There’s no more famous Porsche 550 than s/n 550 0055 — the James Dean car. There’s a draw to that little silver 550 that Dean owned for nine days before his death, even decades after the wreck was last seen.
On September 30, 1955, Dean and his mechanic, Rolf Wutherich, left Los Angeles bound for a race in Salinas, but they didn’t make it. They collided with a 1950 Ford just outside Cholame, CA. The impact killed Dean and severely injured Wutherich.
A racer named Dr. William Eschrich bought what was left of the 550 from Dean’s insurance company in 1955, and he used the engine in a Lotus racer in the late 1950s. Parts of the car made their way to other racers, especially other 550 owners, and it’s thought that Eschrich sold or gave the body — or part of the body — to George Barris, who in turn used it as a traveling display.
Barris later claimed that the wreck disappeared during shipment, and he helped to perpetuate rumors of a curse that have helped the car achieve the pop culture status it still has to this day.
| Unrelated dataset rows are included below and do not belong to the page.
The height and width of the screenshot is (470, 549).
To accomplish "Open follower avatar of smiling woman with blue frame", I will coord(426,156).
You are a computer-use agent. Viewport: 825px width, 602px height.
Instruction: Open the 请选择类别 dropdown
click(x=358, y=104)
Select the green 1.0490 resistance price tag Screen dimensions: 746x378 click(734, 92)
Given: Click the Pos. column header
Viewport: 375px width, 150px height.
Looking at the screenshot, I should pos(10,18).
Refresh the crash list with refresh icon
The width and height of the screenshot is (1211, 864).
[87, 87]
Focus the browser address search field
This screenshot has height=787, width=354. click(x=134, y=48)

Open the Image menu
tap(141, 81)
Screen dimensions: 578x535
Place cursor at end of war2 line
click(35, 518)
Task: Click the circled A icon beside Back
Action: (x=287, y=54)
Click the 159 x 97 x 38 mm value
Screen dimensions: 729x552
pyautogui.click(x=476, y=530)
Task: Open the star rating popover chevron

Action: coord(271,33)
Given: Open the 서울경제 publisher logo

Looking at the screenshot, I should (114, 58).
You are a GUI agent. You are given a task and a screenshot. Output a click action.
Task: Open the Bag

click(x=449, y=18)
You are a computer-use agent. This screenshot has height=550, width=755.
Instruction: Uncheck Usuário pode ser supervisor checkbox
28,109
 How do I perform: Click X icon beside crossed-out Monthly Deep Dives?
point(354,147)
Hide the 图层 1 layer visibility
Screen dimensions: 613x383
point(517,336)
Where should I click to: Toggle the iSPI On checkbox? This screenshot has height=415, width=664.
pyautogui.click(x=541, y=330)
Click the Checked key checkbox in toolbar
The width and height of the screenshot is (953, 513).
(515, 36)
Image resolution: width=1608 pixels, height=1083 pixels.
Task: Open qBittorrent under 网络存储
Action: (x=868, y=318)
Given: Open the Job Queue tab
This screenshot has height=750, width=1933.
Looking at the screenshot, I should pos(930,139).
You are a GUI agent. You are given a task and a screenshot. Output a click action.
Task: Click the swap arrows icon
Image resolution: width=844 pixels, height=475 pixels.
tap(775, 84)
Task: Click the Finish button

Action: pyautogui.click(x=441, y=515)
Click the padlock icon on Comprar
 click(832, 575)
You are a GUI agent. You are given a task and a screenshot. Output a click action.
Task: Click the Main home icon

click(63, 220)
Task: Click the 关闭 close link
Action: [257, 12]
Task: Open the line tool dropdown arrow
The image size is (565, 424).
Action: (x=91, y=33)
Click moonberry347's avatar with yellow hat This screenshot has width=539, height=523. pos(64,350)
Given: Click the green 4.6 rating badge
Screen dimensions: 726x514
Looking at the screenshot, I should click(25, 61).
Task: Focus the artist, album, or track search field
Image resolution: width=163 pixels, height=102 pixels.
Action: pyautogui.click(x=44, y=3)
Rumors of remaining bits and pieces still float around the car world like a vapor. The 4-cam engine (s/n 90 059) is said to still be in California, and may be in the hands of Eschrich’s son, but that rule here is conjecture rather than fact.
That is, until the car, or part of the car, comes to light.
BaT has listed a Porsche 550 transaxle, s/n 10 046, that is said to have come from Dean’s wrecked 550. It has the right paperwork and the right numbers to back up the claim, too.
The transaxle was apparently removed from the wreck sometime after Eschrich bought it. He gave it to another racer as a spare unit — a racer by the name of Dr. Troy McHenry — who ran a few other Dean parts in his own 550, but not the transaxle. McHenry fatally crashed his car in a race at Pomona in 1956.
The transaxle was stored for a number of years before being placed on the special display stand seen in this listing. It’s apparently complete and functional, with brakes and a starter mounted to it.
At this point, the piece could be used in another 550, but as the only known surviving piece of Dean’s car, there’s a value here that both defines it and limits it. Without the rest of the car, including the engine, there’s little chance this will ever turn under power again. Rather, this more of a piece of history than it is an auto part, and that will dictate its value moving forward — at least to a collector who feels the need to own a piece of the Dean car.
But what does that really mean in terms of value here? Well, as of this writing, it’s at $100k with 11 days left to go — and it’s safe to assume it will go up from there.